Without piracy RapidShare wouldn't have a business. The whole thing was founded on illegal file sharing and recently they have obviously found that people will be willing to buy a premium account to still download files once they put up their no free download slots available message. Got 9 out of 10 parts of something and they tell you it's pay up or maybe not get the last part and people seem to pay up.
It is a big step though to expect people who can download anything they can find on a forum for an annual RapidShare fee of $75 to actually start buying things. Everything on the internet is very fluid and I don't think people have brand loyalty to sites as much as to brick-and-mortar shops. Make it too awkward to get something from one place and someone will move in with a different upload/download site or method with an attractive incentive scheme and the big uploaders just move. They already have everything pretty much automated, both the uploading and forum spamming their links, so changing filehost won't hurt them much at all.

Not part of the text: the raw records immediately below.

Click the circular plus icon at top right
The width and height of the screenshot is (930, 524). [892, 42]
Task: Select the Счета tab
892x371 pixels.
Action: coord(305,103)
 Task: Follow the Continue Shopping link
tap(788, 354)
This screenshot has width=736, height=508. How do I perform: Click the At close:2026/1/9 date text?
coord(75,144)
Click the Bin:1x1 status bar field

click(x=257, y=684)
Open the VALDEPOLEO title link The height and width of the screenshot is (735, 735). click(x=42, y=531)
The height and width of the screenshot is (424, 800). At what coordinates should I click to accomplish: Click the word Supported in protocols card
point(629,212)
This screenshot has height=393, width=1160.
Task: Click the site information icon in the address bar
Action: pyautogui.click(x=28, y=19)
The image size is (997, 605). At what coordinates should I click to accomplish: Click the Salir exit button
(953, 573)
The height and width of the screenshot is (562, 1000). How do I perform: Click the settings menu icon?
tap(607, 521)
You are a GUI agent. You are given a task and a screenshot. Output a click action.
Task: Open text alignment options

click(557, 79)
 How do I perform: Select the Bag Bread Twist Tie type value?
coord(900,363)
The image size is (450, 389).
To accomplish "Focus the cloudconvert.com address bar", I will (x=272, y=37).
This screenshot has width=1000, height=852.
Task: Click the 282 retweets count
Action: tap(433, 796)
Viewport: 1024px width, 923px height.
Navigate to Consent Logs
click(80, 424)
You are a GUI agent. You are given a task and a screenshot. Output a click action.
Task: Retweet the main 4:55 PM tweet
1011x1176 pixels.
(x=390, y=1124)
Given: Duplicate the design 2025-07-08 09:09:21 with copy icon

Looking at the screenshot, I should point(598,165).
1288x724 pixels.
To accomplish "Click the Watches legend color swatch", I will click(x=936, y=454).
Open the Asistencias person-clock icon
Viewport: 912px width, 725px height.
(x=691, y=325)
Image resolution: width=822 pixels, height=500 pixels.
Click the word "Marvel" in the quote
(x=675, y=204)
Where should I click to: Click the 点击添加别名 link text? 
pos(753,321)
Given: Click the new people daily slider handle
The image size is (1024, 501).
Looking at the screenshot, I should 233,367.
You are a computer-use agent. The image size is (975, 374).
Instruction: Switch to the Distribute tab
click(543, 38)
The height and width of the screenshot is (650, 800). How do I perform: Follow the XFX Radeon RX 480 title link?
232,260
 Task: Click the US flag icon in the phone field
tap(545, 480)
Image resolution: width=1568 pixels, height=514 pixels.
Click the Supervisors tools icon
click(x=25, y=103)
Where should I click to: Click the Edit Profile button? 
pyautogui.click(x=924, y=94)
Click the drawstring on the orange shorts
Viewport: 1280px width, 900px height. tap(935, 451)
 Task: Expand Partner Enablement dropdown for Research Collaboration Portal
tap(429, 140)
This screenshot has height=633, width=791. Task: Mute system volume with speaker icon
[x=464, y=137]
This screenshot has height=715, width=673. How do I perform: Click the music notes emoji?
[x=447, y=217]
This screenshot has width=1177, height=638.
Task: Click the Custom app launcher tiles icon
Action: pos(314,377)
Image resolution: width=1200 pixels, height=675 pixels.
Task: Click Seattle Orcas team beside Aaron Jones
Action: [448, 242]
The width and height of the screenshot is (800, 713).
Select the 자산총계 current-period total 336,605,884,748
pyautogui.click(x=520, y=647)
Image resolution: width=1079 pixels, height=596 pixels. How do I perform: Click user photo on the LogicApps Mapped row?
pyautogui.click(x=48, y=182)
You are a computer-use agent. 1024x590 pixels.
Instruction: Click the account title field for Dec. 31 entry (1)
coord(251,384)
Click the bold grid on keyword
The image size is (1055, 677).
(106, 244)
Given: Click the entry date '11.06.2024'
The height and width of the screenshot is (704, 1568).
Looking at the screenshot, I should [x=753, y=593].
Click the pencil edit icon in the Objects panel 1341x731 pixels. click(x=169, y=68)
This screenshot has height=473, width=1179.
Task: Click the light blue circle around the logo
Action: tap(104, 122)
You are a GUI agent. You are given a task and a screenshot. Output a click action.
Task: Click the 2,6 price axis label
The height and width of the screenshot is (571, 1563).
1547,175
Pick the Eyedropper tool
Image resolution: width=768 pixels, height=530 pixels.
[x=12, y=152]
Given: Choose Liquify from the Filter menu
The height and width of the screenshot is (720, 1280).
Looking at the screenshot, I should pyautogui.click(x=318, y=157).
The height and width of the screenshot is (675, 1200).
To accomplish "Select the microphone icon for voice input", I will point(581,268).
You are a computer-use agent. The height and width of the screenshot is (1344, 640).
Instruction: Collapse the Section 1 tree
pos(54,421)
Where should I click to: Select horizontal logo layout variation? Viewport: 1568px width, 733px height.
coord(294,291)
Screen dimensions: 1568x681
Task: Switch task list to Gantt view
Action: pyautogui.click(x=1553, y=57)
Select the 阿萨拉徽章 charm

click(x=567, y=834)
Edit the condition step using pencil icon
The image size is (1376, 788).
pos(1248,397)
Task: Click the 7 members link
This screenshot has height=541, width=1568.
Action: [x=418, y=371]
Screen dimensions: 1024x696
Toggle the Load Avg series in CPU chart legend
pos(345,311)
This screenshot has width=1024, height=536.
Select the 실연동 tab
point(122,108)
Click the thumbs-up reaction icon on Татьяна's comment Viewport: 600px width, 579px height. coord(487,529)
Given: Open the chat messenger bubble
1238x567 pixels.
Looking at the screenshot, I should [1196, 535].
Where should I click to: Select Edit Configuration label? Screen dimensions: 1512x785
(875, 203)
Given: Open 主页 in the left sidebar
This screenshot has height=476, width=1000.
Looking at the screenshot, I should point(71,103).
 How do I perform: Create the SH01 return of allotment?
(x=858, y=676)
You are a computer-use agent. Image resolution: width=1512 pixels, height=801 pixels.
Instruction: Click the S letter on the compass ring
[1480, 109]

Seen more and more hotfile links recently and only after looking just now have I found they have an affilliate scheme with $$$ for high download numbers. With all the forums there is a huge promotional network and it wouldn't surprise me if there are people with $1000+ a month coming in from sharing stuff and aggressively posting it everywhere.
|
Good points, here is some more:
1. Yes there are many alternatives now, but pre 2010 links posted at forums and blogs are predominantly (80-90%) rapidshare. If they're going to get pulled fast with the blocking of accounts of reported infringers, that would mean forums are going become much less attractive for visitors, at least for awhile until new piles of content are uploaded (but it is also much easier to monitor and promptly remove current uploads than to scan the whole phorum).
2. Yes uploaders can move on but rapidshare has a great number of fanatic uploaders who can dig and post rare stuff, and for whom the idea of "sharing" is more important than earning and cashing some download points. If rapidshare is no longer an option, they may quit uploading altogether, which will mean significantly less new stuff uploaded - if you monitor forums regularly you probably even know those fanatic uploaders of your content by name, and know they're more of a threat to your business because unlike just random uploaders who earn download points they really know stuff and can pile up on-topic collections quickly. They know were to search for it, they'll regularly search for passwords to your site specifically etc. Random uploaders are not that much of a threat because they're not focused on your site/niche and just post a clip or two randomly, or sometimes full site rips too but if nuked they just move on to the next site.
3. Yes hotfile seems to be gaining popularity quickly, but they're almost as easy to work with as rapidshare - they usually respond to DMCAs within 12 hours so if the next preferred hosting is going to be hotfile I'm not worried at all. Lesser file hosters are more problematic to remove files from, and their rising popularity is bothering me much more than hotfile. But... (4)
4. Any file hoster who got to a point of where it is noticable enough will have to become more compliant because lots of anti-piracy watch groups will focus on it. So hopefully the new shift in rapidshare policies is what's looming on the horizon for the rest of the bunch. Rapidshare is just the biggest one so they had to do it first, but all the rest will follow sooner or later, and blocking accounts of repeated infringers will become a standard upheld in courts, which will eventually lead to the scaling back of our current piracy problem.